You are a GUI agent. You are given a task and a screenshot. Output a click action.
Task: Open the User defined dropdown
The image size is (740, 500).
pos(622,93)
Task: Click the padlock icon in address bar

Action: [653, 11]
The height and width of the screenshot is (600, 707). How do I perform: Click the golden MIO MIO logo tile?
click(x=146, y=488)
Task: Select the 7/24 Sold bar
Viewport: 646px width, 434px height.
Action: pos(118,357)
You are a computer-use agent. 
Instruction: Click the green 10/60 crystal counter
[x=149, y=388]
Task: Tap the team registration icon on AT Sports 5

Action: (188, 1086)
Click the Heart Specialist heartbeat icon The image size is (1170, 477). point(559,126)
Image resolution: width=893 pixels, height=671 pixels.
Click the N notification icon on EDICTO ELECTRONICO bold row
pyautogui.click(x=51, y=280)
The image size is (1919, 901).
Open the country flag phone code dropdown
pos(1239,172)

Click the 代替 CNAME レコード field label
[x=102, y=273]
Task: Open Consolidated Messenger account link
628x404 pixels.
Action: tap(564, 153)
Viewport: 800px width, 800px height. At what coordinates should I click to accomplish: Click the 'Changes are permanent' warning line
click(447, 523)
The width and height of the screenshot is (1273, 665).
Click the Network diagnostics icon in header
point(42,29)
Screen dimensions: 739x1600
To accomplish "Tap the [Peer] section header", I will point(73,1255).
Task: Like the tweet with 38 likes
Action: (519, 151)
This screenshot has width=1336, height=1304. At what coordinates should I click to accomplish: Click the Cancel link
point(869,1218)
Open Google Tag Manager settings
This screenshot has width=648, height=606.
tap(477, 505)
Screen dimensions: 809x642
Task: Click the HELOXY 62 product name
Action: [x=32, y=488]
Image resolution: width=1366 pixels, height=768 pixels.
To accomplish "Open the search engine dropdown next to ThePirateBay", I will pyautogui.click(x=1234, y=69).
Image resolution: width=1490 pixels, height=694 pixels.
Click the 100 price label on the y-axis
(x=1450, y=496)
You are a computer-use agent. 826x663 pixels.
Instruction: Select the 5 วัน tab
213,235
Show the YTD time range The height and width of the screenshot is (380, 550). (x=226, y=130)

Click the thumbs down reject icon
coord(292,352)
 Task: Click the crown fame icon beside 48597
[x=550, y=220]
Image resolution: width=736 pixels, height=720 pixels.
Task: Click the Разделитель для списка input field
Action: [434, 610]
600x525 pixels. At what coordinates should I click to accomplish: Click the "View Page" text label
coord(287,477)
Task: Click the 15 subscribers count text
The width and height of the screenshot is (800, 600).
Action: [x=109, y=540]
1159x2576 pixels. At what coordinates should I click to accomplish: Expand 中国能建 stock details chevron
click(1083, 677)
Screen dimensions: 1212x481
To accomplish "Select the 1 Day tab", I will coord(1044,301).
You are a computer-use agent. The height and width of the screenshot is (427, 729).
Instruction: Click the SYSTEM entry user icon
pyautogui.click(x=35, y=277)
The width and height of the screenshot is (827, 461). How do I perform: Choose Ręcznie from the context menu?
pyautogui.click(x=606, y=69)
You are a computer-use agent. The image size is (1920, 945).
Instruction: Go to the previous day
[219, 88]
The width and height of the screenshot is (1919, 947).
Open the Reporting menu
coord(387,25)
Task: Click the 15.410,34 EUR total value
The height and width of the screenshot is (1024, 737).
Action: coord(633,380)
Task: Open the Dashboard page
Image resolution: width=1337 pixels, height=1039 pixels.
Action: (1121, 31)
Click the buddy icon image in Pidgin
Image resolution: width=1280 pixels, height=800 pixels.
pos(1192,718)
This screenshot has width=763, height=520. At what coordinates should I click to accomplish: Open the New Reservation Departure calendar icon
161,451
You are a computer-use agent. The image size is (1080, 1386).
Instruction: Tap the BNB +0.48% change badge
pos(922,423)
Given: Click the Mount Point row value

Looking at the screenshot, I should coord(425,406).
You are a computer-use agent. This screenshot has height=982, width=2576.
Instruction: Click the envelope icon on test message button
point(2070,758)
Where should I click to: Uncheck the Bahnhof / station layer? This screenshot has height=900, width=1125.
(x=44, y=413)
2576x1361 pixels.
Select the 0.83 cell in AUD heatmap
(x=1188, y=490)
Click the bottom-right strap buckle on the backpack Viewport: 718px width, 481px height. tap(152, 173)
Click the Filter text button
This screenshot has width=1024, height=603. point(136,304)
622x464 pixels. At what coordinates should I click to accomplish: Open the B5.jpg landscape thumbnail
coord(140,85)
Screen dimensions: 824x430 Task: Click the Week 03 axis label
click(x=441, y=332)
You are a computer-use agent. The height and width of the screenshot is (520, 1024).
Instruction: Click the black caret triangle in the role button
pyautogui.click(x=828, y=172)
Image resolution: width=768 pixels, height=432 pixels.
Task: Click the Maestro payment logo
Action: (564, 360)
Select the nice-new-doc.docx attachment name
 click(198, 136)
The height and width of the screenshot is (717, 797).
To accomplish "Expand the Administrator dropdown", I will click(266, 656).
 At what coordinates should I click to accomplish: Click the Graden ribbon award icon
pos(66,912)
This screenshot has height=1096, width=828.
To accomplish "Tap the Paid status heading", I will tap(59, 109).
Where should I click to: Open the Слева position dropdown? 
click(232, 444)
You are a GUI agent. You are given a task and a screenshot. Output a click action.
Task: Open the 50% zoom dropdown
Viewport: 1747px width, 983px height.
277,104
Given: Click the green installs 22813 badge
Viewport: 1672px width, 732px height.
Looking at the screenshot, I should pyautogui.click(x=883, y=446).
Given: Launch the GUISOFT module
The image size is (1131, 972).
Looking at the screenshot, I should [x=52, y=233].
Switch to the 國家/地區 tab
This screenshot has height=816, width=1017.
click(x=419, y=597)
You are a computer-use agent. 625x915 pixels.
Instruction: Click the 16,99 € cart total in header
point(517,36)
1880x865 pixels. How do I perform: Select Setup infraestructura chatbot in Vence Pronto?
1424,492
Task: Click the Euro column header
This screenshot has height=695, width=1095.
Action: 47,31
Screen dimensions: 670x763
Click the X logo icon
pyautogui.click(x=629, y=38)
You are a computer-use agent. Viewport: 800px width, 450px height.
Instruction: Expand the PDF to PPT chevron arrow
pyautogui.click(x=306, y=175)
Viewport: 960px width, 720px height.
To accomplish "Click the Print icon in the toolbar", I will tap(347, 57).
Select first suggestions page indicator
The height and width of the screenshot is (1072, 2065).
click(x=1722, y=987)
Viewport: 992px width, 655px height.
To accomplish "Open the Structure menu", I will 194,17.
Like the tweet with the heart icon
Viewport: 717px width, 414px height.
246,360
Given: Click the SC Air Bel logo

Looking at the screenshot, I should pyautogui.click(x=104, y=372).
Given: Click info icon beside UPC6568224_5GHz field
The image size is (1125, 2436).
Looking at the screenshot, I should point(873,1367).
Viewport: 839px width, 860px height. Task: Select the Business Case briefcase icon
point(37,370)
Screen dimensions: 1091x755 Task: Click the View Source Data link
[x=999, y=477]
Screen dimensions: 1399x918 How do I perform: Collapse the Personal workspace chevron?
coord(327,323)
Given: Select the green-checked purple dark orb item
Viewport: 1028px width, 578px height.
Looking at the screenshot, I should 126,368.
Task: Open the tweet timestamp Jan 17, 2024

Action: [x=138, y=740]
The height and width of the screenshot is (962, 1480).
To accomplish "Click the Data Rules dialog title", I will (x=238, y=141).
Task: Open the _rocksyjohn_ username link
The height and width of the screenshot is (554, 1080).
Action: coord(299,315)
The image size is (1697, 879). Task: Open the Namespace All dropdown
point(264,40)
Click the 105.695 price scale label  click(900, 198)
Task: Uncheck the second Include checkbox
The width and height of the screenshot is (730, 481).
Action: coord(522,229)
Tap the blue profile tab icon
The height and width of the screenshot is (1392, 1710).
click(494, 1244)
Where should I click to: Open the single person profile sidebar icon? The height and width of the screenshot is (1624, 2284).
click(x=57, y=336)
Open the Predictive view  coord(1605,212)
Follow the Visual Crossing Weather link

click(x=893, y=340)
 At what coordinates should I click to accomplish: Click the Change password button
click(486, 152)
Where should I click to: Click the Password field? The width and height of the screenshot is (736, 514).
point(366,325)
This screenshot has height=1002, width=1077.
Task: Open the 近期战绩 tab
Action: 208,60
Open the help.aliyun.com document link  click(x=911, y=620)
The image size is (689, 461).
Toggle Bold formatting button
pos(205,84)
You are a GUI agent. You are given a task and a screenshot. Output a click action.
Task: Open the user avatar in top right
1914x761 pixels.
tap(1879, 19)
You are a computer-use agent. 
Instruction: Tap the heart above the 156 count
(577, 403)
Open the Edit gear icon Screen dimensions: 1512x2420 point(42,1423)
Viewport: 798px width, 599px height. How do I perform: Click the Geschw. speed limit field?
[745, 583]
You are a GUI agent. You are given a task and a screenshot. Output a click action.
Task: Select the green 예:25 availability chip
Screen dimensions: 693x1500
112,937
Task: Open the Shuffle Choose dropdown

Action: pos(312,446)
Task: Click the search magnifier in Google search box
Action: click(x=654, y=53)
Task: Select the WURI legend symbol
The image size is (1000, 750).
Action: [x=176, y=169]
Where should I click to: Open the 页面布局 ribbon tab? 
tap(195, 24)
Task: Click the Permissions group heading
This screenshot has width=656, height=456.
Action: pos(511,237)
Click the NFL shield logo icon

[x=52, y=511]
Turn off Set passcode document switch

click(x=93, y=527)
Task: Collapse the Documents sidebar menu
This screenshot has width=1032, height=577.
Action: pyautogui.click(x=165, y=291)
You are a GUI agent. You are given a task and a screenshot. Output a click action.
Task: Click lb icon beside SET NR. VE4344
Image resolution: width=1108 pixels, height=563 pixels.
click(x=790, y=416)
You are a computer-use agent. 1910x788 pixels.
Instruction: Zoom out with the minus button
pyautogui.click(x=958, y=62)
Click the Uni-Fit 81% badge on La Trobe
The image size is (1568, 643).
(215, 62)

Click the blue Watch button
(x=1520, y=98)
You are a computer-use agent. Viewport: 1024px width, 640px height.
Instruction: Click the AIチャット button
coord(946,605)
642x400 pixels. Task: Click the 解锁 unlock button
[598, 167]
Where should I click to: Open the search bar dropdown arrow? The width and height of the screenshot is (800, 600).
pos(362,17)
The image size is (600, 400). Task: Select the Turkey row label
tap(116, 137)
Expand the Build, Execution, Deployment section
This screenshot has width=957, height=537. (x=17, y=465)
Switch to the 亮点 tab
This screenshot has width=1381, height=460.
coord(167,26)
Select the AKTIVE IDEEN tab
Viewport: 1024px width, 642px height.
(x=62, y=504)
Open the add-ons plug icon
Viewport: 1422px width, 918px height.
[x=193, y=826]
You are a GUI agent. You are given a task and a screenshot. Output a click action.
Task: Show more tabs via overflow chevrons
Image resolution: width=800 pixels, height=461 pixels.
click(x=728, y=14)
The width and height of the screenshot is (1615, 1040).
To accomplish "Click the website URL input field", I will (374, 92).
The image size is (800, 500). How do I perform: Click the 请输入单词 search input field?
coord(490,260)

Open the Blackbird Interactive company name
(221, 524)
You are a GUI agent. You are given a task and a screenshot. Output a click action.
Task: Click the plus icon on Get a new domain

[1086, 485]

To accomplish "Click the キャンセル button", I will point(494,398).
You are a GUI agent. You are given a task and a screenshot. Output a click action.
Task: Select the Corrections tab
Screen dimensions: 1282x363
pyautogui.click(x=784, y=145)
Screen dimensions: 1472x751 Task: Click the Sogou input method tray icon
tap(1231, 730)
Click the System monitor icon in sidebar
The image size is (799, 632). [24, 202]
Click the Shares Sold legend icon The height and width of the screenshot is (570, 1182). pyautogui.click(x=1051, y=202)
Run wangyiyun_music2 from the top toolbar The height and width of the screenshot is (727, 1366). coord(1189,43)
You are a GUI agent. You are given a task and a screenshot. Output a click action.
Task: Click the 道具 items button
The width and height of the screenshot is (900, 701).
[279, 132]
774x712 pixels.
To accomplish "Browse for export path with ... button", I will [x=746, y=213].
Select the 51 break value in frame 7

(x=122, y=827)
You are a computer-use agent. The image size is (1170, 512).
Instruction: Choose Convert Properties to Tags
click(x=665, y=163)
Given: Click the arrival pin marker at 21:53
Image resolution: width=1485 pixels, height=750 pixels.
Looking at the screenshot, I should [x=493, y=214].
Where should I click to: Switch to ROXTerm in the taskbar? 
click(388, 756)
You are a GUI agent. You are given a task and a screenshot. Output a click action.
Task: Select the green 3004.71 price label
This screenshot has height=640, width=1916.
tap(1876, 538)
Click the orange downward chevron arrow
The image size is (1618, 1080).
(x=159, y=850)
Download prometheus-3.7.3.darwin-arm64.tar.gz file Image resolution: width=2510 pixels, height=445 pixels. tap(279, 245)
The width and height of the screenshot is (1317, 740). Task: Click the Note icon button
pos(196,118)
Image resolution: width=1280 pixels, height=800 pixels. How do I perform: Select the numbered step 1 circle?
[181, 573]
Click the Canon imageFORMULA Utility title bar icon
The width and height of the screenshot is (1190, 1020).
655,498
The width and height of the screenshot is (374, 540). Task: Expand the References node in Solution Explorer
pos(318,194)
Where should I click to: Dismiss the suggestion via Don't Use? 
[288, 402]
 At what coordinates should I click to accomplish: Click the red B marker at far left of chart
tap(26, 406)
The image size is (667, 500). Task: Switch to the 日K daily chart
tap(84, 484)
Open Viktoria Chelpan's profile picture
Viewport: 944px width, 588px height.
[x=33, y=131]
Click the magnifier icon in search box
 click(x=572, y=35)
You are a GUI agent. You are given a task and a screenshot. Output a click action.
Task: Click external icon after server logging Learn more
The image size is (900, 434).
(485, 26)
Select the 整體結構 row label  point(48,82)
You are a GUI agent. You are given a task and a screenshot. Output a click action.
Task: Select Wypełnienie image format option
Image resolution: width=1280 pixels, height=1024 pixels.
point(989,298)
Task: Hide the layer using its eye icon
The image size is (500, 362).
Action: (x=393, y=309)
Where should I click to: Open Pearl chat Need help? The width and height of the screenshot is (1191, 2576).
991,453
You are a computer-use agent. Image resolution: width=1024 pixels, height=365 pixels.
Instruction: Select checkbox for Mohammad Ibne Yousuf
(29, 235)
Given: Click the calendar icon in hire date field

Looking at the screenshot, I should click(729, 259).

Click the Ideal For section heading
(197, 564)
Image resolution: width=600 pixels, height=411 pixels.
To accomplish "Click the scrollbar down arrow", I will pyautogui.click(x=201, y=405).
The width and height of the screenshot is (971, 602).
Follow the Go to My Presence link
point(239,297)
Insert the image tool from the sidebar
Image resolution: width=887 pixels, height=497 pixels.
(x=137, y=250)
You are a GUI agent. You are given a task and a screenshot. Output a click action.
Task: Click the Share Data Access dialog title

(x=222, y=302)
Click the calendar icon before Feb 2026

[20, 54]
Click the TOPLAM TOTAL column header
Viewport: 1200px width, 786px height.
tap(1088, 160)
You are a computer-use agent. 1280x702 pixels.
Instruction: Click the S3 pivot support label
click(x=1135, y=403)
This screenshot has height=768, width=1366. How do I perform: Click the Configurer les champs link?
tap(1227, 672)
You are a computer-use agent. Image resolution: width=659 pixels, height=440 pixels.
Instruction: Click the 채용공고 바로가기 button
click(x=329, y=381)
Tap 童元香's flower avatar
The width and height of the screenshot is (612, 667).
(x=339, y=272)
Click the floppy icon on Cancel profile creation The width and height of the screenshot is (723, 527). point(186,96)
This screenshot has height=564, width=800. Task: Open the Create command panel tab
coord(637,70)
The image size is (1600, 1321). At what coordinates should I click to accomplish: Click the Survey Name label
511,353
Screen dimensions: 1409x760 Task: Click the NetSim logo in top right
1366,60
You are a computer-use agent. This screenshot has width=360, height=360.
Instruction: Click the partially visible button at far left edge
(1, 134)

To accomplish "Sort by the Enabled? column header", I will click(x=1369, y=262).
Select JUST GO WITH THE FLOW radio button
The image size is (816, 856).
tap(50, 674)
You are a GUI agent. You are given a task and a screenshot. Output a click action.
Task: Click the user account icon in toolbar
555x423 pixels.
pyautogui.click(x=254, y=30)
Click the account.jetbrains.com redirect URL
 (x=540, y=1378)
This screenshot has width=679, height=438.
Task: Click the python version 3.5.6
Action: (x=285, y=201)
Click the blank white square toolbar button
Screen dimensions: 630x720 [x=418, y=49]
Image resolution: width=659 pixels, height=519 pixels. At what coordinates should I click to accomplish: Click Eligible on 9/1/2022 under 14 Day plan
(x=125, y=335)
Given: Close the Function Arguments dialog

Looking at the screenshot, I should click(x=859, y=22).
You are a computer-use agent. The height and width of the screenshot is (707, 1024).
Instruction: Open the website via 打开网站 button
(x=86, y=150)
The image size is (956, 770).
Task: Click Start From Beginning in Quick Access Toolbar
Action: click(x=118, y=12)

Task statement » Which lines above run from the one containing "Change password button" to the one containing "Task: Select the green 예:25 availability chip"? Give them again exactly, both ends included.

Exercise answer »
 At what coordinates should I click to accomplish: Click the Change password button
click(486, 152)
Where should I click to: Click the Password field? The width and height of the screenshot is (736, 514).
point(366,325)
This screenshot has height=1002, width=1077.
Task: Open the 近期战绩 tab
Action: 208,60
Open the help.aliyun.com document link  click(x=911, y=620)
The image size is (689, 461).
Toggle Bold formatting button
pos(205,84)
You are a GUI agent. You are given a task and a screenshot. Output a click action.
Task: Open the user avatar in top right
1914x761 pixels.
tap(1879, 19)
You are a computer-use agent. 
Instruction: Tap the heart above the 156 count
(577, 403)
Open the Edit gear icon Screen dimensions: 1512x2420 point(42,1423)
Viewport: 798px width, 599px height. How do I perform: Click the Geschw. speed limit field?
[745, 583]
You are a GUI agent. You are given a task and a screenshot. Output a click action.
Task: Select the green 예:25 availability chip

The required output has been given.